While California law has long required judges to consider a parent’s history of abuse and habitual drug use when making decisions on a child’s custody, it has not done so when it regards visitation.

That will change next year when a new law, SB 654, goes into effect. The legislation won praise from advocates for survivors of domestic violence.

Faith Whitmore, who leads the Sacramento Regional Family Justice Center, said these cases often get referred to mediation, and anything can happen at that point. She said she was grateful this change had been put in motion, saying it’s crucial that judges understand the potential threat of violence to children in families with a history of domestic violence.

“If it’s a really violent situation that the family has been exposed to and there are threats of continuing violence, it is a very, very vulnerable place for that child or those children,” Whitmore said. “If they go unsupervised ... that’s when children are killed, and it’s horrible. It’s just horrible.”

The new measures will make the families of those who have been abused feel much more secure and much safer, she said.

Sponsored by state Sen. Dave Min, D-Irvine, the legislation also ensures that children will not have to testify in front of their parents in family court. Starting next year, children will testify before a judge and attorneys, unless a judge deems it legally necessary for them to do so in open court.

If children change their position on how they want to address the court, they can inform a professional connected to the court, and that individual must inform the judge as soon as possible.

Jane Stoever, who supervises a domestic violence law clinic at University of California, Irvine, said this legislation ensures that children’s health, safety and welfare will be put first and taken seriously.

She recalled the case of Sophie and Sara Rouin, two sisters who died with their father in a murder-suicide on New Year’s Eve in 2017. Their father had been granted unsupervised visitation amid a lengthy custody battle.

A group of California researchers have been looking into such cases, Stoever said, and have so far found that, since 2008, at least 75 children in the state have been killed by an abusive parent in the midst of a divorce.

Just because a parent doesn’t get unsupervised visitation doesn’t mean they won’t get to see their children, Stoever said. There’s a range of options that judges can choose, she said.

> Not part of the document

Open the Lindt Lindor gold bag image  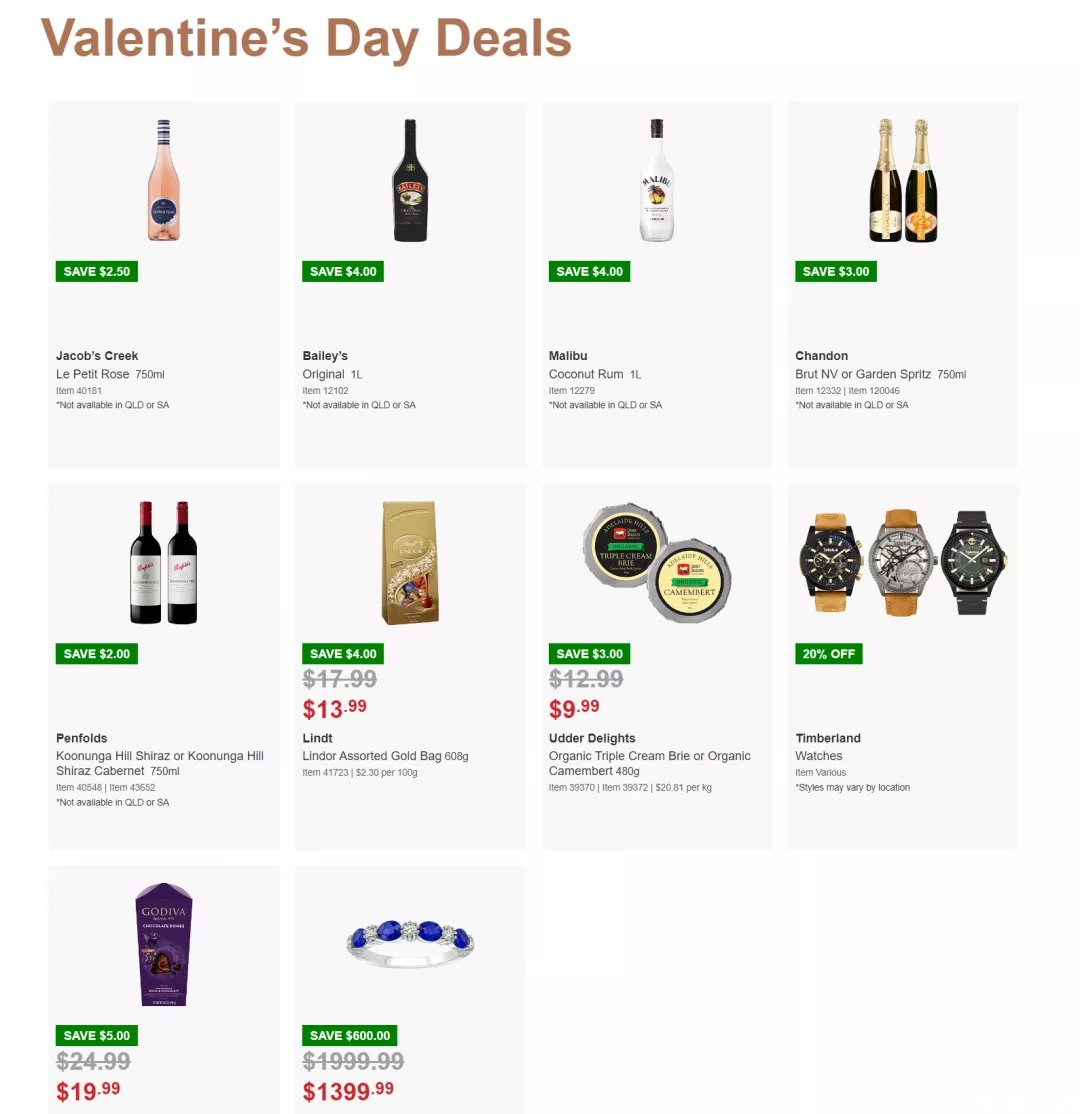click(410, 563)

They can, for instance, require a professional supervised visitation in which a social worker, retired law enforcement officer or another individual is present, Stoever said, or the judge may ask the parents if they have an adult whom they both trust who can be present during visitation.

“One of the issues that I think we see is that, over time, there’s a distancing from some of the facts that have occurred,” Stoever said, and one party will “say, ‘Oh, that happened two years ago. Let’s move on and ... have a new start and a new visitation with the child.”

While physical wounds may have healed for a child, Stoever said, that same child still may be recovering from psychological traumas. She recalled one client whose daughter was traumatized after her father had tried to run over her and her mother.